Non c'è dubbio che la congiuntura internazionale pesi, in primo luogo sulle aspettative degli imprenditori e sulla domanda per investimenti. Certo il Brasile resta un'economia relativamente chiusa (il commercio estero rappresenta il 21% del Pil), ma l'avanzo commerciale che in passato aveva sostenuto la crescita si è assottigliato. In più l'economia sta convergendo verso un nuovo equilibrio macroeconomico caratterizzato da bassi tassi d'interesse e cambio deprezzato, anche a costo di uno sforamento dei capisaldi della politica seguita dagli anni 90 - regime d'inflation targeting e consistenti surplus primari. In questa fase il servizio dell'indebitamento corporate costa di più, mentre le prospettive di redditività delle banche peggiorano e l'offerta di credito rallenta. L'auspicio è che nel lungo periodo prevalgano gli effetti benefici sui costi e sulla competitività delle imprese.
Ulteriore incertezza deriva da un elemento strutturale, ovvero il progressivo aumento della presenza pubblica nell'economia. I segnali sono molteplici: dalla modifica delle regole per lo sfruttamento del petrolio nell'area del pré-sal (l'immenso bacino petrolifero ad altissima profondità) a favore della Petrobras, agli elevati apporti del Tesoro al Bndes (la banca pubblica di sviluppo); dalla discrezionalità di recenti interventi (riduzione selettiva del cuneo fiscale, rinnovo delle concessioni nel settore elettrico) alla nuova politica macroeconomica, in cui cominciano ad abbondare controlli e interventi amministrativi per tenere l'inflazione sotto controllo.
I mercati, sempre pronti a sanzionare strategie eterodosse, non sembrano però eccessivamente preoccupati. Gli afflussi di investimento diretto estero continuano ad essere cospicui (oltre 65 miliardi di dollari nel 2012, pari al 2,9% del Pil) e il rischio Paese, misurato dal differenziale di rendimento dei titoli decennali brasiliani con quelli degli Usa, ha superato i 200 punti base solo nelle fasi più acute della crisi in Europa. Gli investitori internazionali sono convinti che la politica economica della Rousseff sia un tentativo di sanare l'anomalia brasiliana di alti tassi d'interesse, a dispetto di fondamentali solidi.
In più si dà atto al governo di stare operando finalmente per migliorare offerta e qualità d'infrastrutture, collaborazione col settore privato in fase di finanziamento, progettazione, realizzazione e gestione. Le concessioni per gli aeroporti sono state il primo passo nella direzione di una partnership tra pubblico e privato nella gestione delle infrastrutture, un capitolo nel quale il Brasile, con poco più del 2% del Pil di investimenti, è in ritardo rispetto alle grandi economie emergenti. I successivi pacchetti di concessioni per porti, strade e ferrovie ne rappresentano la prosecuzione. La creazione di corretti meccanismi d'asta per individuare adeguati tassi interni di rendimento sarà cruciale per permettere al Brasile di accogliere adeguatamente grandi avvenimenti come le Giornate mondiali della gioventù quest'anno, i Mondiali del 2014 e le Olimpiadi del 2016.

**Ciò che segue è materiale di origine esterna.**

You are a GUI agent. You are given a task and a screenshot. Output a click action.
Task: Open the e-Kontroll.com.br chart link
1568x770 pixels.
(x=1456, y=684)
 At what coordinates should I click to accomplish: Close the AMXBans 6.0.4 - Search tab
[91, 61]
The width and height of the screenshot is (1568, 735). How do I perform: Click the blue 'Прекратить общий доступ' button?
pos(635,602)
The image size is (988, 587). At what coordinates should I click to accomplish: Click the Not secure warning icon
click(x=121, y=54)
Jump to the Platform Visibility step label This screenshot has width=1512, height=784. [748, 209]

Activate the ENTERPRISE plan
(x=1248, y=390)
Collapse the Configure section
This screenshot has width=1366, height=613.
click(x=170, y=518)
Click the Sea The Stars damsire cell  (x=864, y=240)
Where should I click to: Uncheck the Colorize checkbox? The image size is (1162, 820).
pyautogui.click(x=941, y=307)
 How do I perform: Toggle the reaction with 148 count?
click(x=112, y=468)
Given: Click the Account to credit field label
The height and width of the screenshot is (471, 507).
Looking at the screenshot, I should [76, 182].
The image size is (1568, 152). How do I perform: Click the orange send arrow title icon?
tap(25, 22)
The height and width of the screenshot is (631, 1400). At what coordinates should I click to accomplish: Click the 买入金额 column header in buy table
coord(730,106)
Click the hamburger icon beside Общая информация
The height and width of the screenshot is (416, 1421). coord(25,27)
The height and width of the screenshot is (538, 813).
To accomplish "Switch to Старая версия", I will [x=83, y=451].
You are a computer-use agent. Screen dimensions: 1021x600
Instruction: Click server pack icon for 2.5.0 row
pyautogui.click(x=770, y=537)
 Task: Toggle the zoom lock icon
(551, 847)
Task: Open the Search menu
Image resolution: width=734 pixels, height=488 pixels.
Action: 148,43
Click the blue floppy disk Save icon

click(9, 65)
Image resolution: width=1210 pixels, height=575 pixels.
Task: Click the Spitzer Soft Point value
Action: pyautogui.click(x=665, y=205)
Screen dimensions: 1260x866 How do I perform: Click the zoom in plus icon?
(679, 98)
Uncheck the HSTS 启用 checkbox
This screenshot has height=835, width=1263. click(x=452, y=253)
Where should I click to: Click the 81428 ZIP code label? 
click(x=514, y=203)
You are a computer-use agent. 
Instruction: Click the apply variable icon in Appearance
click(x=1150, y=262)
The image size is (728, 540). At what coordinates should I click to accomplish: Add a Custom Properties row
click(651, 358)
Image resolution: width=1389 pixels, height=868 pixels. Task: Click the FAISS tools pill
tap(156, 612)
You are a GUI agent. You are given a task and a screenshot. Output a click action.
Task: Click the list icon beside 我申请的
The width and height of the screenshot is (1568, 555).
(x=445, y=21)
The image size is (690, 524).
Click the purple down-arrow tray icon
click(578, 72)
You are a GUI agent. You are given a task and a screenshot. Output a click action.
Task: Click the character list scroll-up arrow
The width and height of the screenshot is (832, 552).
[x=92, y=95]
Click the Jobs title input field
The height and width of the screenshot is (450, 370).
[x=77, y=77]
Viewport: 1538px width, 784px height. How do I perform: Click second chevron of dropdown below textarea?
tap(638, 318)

Per il 2013 prevale un moderato ottimismo. Il governo ha introdotto stimoli monetari e fiscali che dovrebbero permettere di ritrovare un sentiero di crescita compatibile con il potenziale dell'economia. Il consenso degli analisti è per un aumento del Pil del 3% quest'anno, in accelerazione verso quasi 4% nel 2014.
La corsa per confermare una volta per tutte la profezia di Stefan Zweig - il Brasile Paese del futuro - continuerà ad essere accidentata. Giusto che prevalga ancora l'ottimismo, perché i risultati degli ultimi due decenni, e in particolare la riduzione della povertà e delle ineguaglianze, sono sotto gli occhi di tutti. Ma le strozzature sul lato dell'offerta, a livello di capitale fisico e umano, rimangono una palla al piede da cui neanche la Rousseff è finora riuscita a liberarsi.